More than half of the 260 executives surveyed expect the Internet to deliver significant cost savings within the same timeframe.
However, despite their underlying optimism about their Net investment, the CEOs surveyed indicated they held clear concerns that some of their e-business efforts might ultimately prove misdirected and that they had not yet seen substantial benefits.
The survey results supported the anecdotal evidence seen by Sydney-based XT3 that there is wide variance in the quality of electronic-business investments, XT3's Managing Director Hugh Morrow said in the report.
Many CEOs were very clear about their objectives and had established appropriate structures and alliances to achieve their goals, but some had not, Morrow said.
"Nevertheless, there is overwhelming evidence that CEOs see a long-term future in the Internet and that competitive pressures are driving their ongoing investment regardless of current levels of return," Morrow said. "There is no question that CEOs are feeling competitive pressure to invest in the Internet and that, ultimately, they believe that investment will deliver significant returns."
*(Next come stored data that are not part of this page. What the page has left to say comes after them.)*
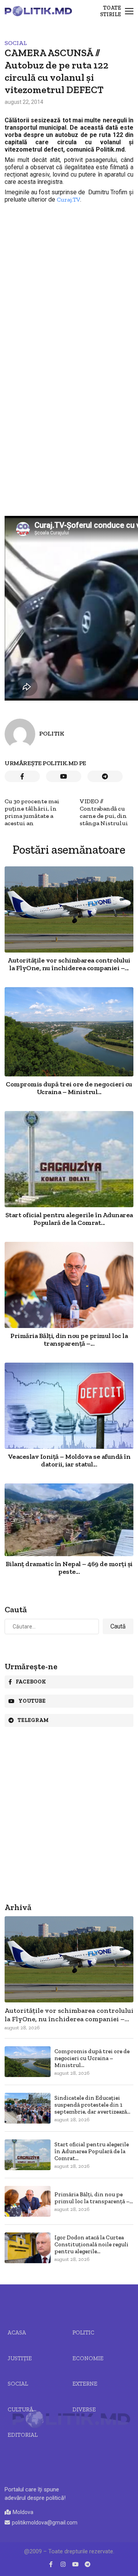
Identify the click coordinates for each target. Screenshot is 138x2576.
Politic (83, 2332)
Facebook (31, 1681)
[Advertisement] (69, 275)
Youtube (32, 1701)
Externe (84, 2383)
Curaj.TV (68, 199)
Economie (88, 2358)
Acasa (17, 2332)
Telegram (33, 1720)
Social (16, 43)
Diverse (84, 2409)
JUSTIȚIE (20, 2358)
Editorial (23, 2434)
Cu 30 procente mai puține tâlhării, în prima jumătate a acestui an (32, 812)
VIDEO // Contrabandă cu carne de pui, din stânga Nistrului (104, 812)
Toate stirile (110, 11)
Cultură (20, 2409)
There was no single approach being taken by Australian companies to maximize their investment, he added. Almost 60 per cent of companies had nominated an e-business champion, but most of the key players within the companies remained involved in major decisions.
The survey found that larger companies were more focused on deriving revenue and cost reductions from their Internet investment, while smaller companies were moving more slowly, possibly reflecting their limited resources.
Morrow said the survey findings revealed that while Australian companies had clearly recognized the need for an e-strategy, most had not yet determined how best to leverage returns.
"What we find heartening is the willingness of Australian business to embrace the Internet," he said. "What we find concerning is the obvious difficulty being experienced by companies in directing their investments in ways that generate an appropriate return."